Italy’s government proposes bill to make surrogacy a ‘universal crime’

Italy’s parliament is set to debate a bill that would expand criminal penalties for the use of surrogacy, in what opponents say is part of a broader attack on gay rights by the country’s hard-right government.

Italy's government proposes bill to make surrogacy a 'universal crime'

Prime Minister Giorgia Meloni is lead signatory on the new bill, which would make surrogacy – already a crime in Italy – a criminal act for Italians who make use of the practice anywhere in the world.

The motion combines previous draft laws from the ruling Brothers of Italy, Forza Italia and League parties, and will be debated in the lower house from Wednesday, according to news agency Ansa.

The move comes days after the government ordered the city of Milan to stop issuing birth certificates to the children of same-sex couples on the grounds that the practice violates Italian law.

READ ALSO: Milan stops recognising children born to same-sex couples

Prime Minister Giorgia Meloni has long been outspoken against surrogacy, which she has described as “a commodification of women’s bodies and of human life.”

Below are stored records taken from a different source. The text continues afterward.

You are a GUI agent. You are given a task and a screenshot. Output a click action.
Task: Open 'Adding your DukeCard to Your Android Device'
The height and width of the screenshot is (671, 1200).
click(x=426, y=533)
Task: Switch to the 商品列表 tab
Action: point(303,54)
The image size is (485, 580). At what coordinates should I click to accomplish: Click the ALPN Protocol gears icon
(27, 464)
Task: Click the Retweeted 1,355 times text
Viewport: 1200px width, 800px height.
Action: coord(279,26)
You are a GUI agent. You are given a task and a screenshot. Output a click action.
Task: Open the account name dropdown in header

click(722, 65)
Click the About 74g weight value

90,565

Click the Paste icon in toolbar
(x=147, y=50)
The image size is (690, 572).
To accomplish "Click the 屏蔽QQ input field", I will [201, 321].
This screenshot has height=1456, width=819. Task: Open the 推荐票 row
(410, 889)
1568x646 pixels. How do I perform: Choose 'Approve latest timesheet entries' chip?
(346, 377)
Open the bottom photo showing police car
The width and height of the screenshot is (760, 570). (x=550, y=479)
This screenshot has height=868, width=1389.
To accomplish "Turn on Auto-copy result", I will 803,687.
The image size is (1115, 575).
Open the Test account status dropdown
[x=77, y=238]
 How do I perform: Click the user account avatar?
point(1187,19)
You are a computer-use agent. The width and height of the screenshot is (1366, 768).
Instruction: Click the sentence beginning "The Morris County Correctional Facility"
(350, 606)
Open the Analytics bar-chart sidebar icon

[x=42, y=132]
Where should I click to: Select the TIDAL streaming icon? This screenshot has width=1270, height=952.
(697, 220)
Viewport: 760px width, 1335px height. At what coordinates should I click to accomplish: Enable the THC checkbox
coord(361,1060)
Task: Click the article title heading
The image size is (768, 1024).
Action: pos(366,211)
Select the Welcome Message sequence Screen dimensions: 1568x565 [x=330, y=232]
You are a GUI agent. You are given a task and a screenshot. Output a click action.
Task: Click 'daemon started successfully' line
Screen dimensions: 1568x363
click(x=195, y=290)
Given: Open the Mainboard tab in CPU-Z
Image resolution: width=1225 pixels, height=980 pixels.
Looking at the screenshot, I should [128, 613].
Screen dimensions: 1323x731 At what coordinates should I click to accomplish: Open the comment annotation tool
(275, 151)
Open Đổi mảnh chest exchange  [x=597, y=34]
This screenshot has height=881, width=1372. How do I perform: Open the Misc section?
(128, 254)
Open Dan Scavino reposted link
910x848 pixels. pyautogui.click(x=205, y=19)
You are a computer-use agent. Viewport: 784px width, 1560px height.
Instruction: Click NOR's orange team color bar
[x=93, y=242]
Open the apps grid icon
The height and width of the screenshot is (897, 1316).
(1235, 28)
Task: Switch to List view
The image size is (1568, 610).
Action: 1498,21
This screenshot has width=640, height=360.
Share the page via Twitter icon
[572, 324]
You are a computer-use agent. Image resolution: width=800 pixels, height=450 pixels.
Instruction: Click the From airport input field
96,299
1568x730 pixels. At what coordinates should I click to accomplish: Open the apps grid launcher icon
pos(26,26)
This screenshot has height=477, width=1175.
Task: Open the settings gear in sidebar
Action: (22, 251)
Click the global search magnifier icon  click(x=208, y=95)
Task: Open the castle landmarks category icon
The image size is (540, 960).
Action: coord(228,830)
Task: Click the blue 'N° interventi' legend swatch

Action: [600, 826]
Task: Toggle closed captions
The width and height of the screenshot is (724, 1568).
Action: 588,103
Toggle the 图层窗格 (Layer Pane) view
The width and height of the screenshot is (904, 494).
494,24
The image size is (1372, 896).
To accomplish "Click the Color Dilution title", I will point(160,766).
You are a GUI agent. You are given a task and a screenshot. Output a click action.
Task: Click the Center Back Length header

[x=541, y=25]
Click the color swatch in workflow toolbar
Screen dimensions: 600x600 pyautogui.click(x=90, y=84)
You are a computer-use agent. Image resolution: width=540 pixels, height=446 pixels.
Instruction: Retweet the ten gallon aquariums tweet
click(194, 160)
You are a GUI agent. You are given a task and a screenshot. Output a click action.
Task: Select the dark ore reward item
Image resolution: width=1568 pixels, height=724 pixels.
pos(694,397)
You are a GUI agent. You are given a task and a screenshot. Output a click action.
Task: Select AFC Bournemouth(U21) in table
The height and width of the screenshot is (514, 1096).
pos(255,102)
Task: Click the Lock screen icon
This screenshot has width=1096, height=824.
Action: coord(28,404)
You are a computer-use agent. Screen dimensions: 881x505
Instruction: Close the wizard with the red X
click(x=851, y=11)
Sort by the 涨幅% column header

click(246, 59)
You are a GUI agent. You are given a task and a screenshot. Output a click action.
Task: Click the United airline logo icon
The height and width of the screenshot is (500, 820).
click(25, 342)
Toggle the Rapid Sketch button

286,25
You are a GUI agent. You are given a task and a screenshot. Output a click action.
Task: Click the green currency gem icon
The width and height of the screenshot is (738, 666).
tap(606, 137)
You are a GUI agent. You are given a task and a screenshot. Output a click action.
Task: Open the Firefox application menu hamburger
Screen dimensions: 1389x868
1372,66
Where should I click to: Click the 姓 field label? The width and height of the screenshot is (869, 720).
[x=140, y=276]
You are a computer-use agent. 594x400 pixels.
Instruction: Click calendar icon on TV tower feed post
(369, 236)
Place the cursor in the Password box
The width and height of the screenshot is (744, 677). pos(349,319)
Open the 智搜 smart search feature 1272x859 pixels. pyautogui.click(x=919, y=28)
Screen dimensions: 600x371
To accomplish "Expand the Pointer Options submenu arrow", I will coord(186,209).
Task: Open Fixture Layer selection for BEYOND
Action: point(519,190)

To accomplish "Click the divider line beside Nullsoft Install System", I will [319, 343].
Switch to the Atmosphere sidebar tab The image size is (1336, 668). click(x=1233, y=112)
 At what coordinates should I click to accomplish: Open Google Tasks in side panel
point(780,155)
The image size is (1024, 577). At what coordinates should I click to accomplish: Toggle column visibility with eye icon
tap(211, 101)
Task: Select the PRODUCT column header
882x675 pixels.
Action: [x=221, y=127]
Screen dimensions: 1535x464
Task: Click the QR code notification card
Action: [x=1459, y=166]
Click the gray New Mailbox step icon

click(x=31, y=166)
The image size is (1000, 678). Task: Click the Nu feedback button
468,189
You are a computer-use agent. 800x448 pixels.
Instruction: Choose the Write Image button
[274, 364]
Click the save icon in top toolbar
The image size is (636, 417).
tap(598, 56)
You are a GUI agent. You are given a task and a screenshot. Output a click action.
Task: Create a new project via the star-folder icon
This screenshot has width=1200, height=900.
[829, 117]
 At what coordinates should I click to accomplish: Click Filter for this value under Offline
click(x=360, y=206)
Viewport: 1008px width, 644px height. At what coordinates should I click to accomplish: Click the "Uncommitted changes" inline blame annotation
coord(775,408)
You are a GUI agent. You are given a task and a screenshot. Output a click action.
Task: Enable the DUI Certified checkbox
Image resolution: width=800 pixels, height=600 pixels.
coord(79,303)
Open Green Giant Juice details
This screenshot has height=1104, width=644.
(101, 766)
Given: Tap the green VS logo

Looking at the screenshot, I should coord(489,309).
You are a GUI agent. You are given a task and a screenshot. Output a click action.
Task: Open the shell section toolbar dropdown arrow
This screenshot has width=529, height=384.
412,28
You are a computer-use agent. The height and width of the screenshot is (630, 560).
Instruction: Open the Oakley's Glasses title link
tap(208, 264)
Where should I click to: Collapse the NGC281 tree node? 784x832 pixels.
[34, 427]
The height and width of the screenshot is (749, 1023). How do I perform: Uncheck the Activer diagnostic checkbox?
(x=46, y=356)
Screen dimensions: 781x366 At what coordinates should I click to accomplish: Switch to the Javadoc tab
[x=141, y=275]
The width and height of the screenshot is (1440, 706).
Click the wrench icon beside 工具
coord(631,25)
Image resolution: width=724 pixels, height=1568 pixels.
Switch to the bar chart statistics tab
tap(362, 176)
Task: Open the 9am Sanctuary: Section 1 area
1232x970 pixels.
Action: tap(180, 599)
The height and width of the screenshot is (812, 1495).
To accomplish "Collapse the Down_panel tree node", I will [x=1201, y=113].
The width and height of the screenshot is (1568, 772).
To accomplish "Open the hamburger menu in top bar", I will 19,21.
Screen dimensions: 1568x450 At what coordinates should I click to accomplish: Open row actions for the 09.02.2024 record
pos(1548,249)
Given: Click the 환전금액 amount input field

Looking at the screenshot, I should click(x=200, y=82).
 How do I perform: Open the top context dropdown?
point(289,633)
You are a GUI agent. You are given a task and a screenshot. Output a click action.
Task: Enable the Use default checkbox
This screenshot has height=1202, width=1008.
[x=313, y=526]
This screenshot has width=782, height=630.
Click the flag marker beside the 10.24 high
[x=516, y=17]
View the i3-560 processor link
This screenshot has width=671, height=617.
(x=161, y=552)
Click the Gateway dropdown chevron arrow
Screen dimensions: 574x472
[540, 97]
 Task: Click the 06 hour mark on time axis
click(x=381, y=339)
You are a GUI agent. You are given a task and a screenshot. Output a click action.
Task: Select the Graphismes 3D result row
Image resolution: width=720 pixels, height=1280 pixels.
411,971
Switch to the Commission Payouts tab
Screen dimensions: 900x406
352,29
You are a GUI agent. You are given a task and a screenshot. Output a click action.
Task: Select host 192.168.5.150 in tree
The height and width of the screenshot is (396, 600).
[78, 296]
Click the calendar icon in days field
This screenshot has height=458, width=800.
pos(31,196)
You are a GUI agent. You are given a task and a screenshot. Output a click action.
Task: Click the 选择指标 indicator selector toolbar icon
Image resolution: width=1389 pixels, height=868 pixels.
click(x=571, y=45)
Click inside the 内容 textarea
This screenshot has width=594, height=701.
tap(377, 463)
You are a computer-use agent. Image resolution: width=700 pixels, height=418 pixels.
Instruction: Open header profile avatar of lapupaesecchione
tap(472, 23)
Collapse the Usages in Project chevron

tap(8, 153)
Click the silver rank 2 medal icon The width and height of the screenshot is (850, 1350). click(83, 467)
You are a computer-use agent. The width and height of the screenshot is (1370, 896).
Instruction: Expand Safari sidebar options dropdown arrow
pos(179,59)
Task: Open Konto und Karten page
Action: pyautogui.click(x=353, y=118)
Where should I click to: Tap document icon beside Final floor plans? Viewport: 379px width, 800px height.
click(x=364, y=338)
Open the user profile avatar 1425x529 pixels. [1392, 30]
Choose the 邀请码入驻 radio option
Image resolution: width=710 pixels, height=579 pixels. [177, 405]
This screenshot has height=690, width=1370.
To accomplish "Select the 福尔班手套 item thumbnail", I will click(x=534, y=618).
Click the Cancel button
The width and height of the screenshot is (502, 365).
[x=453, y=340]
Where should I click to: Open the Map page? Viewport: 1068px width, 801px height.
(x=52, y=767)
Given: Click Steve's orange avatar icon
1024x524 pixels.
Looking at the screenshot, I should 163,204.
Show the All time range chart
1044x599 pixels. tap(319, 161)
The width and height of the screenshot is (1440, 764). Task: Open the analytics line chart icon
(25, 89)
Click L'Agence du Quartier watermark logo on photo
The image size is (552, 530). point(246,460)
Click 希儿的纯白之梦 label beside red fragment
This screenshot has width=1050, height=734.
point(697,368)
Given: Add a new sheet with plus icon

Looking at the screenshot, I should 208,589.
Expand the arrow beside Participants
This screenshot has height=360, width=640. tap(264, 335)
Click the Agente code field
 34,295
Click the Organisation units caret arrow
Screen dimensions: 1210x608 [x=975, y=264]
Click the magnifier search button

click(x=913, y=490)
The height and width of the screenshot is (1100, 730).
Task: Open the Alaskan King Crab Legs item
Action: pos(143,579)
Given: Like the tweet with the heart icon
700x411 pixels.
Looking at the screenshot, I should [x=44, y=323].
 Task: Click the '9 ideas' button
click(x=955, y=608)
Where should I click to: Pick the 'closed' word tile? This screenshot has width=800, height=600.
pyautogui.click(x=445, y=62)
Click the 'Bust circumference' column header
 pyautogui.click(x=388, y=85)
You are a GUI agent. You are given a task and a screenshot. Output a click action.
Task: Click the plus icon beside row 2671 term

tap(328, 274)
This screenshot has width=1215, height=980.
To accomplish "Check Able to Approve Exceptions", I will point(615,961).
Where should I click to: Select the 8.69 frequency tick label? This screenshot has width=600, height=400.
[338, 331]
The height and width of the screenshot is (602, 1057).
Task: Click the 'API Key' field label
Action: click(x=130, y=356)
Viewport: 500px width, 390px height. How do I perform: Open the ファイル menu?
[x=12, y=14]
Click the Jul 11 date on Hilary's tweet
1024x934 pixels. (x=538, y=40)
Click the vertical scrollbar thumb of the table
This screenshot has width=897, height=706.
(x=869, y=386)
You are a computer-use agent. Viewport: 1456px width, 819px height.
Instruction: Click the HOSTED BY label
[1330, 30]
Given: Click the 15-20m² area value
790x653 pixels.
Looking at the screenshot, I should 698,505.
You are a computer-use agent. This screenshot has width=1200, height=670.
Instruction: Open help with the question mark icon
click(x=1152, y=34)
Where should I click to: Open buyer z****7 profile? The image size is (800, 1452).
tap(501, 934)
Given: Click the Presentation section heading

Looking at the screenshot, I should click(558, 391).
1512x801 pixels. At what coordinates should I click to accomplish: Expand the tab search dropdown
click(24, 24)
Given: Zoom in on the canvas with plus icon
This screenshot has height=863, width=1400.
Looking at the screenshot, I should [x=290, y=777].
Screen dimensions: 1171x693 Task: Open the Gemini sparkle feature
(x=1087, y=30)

In a heated parliamentary debate on the rights of same sex couples on Monday, her Brothers of Italy colleague Federico Mollicone, chair of the lower house’s Culture Committee, said surrogacy was “more serious than paedophilia.”

Similar comments were made in 2017 by a minister of the now-defunct New Centre Right party, who likened entering into a surrogacy arrangement to committing a sex crime.

READ ALSO: ‘Surrogacy is like a sex crime’: Italy minister

In early 2022, as leader of the Brothers of Italy party in opposition to Mario Draghi’s coalition government, Meloni put forward the same motion to make surrogacy a “universal crime”.

The text was adopted by the Justice Committee of the former legislature – a preliminary step before it can be debated in the lower house – last April, but did not go further at the time.

The crime of surrogacy in Italy is currently punishable with a prison sentence of over three years or a fine of between 600,000 and one million euros; penalties that the government is proposing to extend to all Italian citizens who engage in the practice, regardless of where it occurs.

Whether such a law would even be possible to pass or enforce is unclear, and legal experts have dismissed it as impractical. 

“There are no conditions that would justify an expansion of penal intervention of this type,” Marco Pelissero, a professor of criminal law at the University of Turin, told L’Espresso newspaper.

The idea of a universal crime “does not even exist in the legal language,” he said.

But the proposal has aroused fears that, if passed, the law could result in large numbers of same-sex parents whose children were born via surrogates being sent to prison.

“With this law we would be exposing families with young children to criminal law, quite simply criminalising procreative choices made abroad in countries where these practices are regulated,” Angelo Schillaci, a professor of Comparative Public Law at La Sapienza University, told the news site Fanpage.

‘We are aware of how hard this government is working to strip even the most basic rights from same-sex-parent families,” Alessia Crocini, head of the Rainbow Families organisation, said last week when it was first announced that Milan had been banned from registering the children of gay couples.

The move resulted in large-scale protests across the city on Saturday, and Milan Mayor Beppe Sala has pledged to fight the change.

“It is an obvious step backwards from a political and social point of view,” he said in a recent podcast interview.

On Tuesday, European Justice Commissioner Didier Reynders commented that European Union member states are required by EU law to recognise the children of same-sex couples.

“In line with the LGBTIQ equality strategy for 2020-2025, the Commission is in continuous dialogue with Member States regarding the implementation of the judgments of the Court of Justice of the European Union.”

“This also includes the obligation for Member States to recognise” children “of same-sex parents, for the purpose of exercising the rights conferred by the EU”, Reynders reportedly said in response to question about the developments in Milan.